DELİLLERİN DEĞERLENDİRİLMESİ VE GEREKÇE:
Dava, kur farkı alacağının tahsili amacıyla başlatılan icra takibine yapılan itirazın iptali istemine ilişkin olup, taraflar arasındaki uyuşmazlığın; icra takibine konu taraflar arasındaki ticari ilişkisi kapsamında davacının davalıdan kur farkı alacağı talep edip edemeyeceği ve edebilmesi halinde miktarı hususlarındadır.
Küçükçekmece … İcra Müdürlüğü’nün … esas sayılı takip dosyası uyap üzerinden celp edilmiş, incelenmesinde; davacı takip alacaklısı tarafından davalı takip borçlusuna karşı toplam 13.223,97 Euro nun tahsili için ilamsız takip talebinde bulunulduğu, süresinde itiraz üzerine takibin durduğu anlaşılmıştır.
Davacı vekili tarafından 2004 Sayılı İİK’nun 67. Maddesi uyarınca yasal bir yıllık hak düşürücü süre içinde davalının itirazının iptali için dava açıldığı anlaşılmıştır.
Halkalı Vergi Dairesi Müdürlüğü’ne ve Beylikdüzü Vergi Dairesi Müdürlüğü’ne yazılan yazı cevapları incelendi.
Taraflar arasındaki uyuşmazlık konularında çözümü teknik bilgiyi gerektirmesi sebebiyle tarafların ticari defter ve belgeleri ile dosya üzerinde inceleme günü belirlenerek mali müşavir bilirkişisinden rapor alınmasına karar verilmiş, 09/11/2021 havale tarihli alınan bilirkişi raporunda özetle; Taraflar arasındaki hukuki ihtilaf davacı yanın, davalı borçlu aleyhine,
04.11.2020 tarihinde Küçükçekmece … İcra Müdürlüğü’nün … E. sayılı dosyası
ile, 13.223,97 EUR cari Hesap Alacağı için icra takibi başlatması karşısında, davalı yanın
takibe itiraz etmesi üzerine çıkmış bulunmaktadır. Davacı ve davalı yanların 2019 ve 2020 yılları Ticari defterlerinin 6102 sayılı
TTK. İlgili hükümleri yönünden usulüne uygun tutulmuş olduğu tespit edilmiştir.
Davacı yanın incelenen ticari defterlerinde, Davalı yan’dan 04.11.2020 İcra
takip tarihi itibariyle TL bazında 303,91 TL, EUR bazında 13.223,97 EUR ve USD
bazında 9.303,53 USD alacaklı olduğu tespit edilmiştir. Ancak tarafların USD ve EUR
bazında çalışmış oldukları, karşılıklı düzenli kur farkı faturalarının düzenlenmemesinden
dolayı alacaklı oldukları 9.303,53 USD ve 13.223,97 EUR tutarlarının TL karşılığının
gerçeği yansıtmadığı tespit edilmiştir.
================================
#### Yapılacak işler
1. Belge alıntısına göre bilirkişi raporunun havale tarihi nedir?
2. Belge alıntısında "Davacı vekili tarafından" ile "yazı cevapları incelendi." arasındaki kısmı, bu ifadeler de dahil olmak üzere aynen çıkar.

#### Verilen malzeme
================================
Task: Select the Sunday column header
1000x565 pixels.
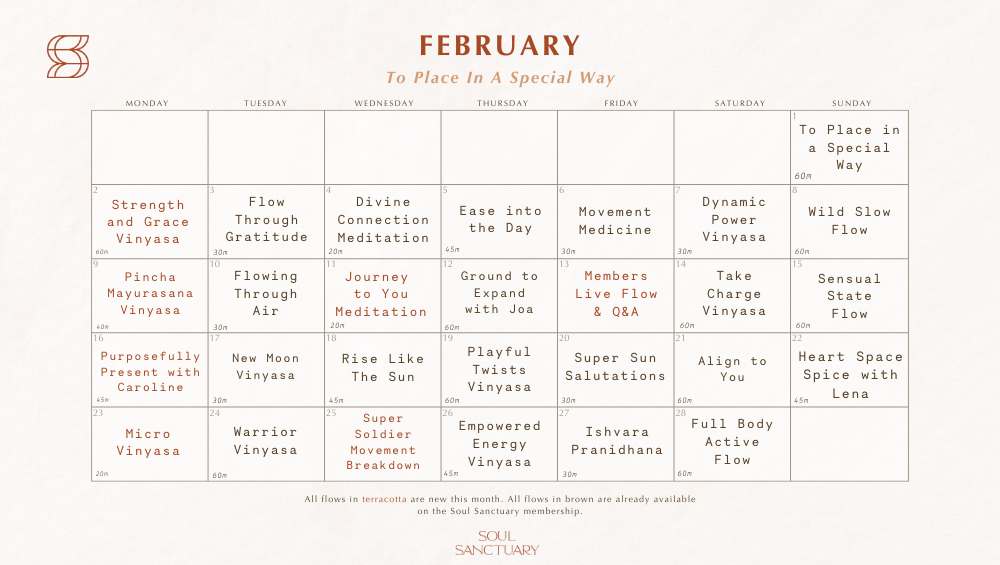Action: click(851, 103)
================================
#### Alıştırma sonuçları
1. 09/11/2021

2.
Davacı vekili tarafından 2004 Sayılı İİK’nun 67. Maddesi uyarınca yasal bir yıllık hak düşürücü süre içinde davalının itirazının iptali için dava açıldığı anlaşılmıştır.
Halkalı Vergi Dairesi Müdürlüğü’ne ve Beylikdüzü Vergi Dairesi Müdürlüğü’ne yazılan yazı cevapları incelendi.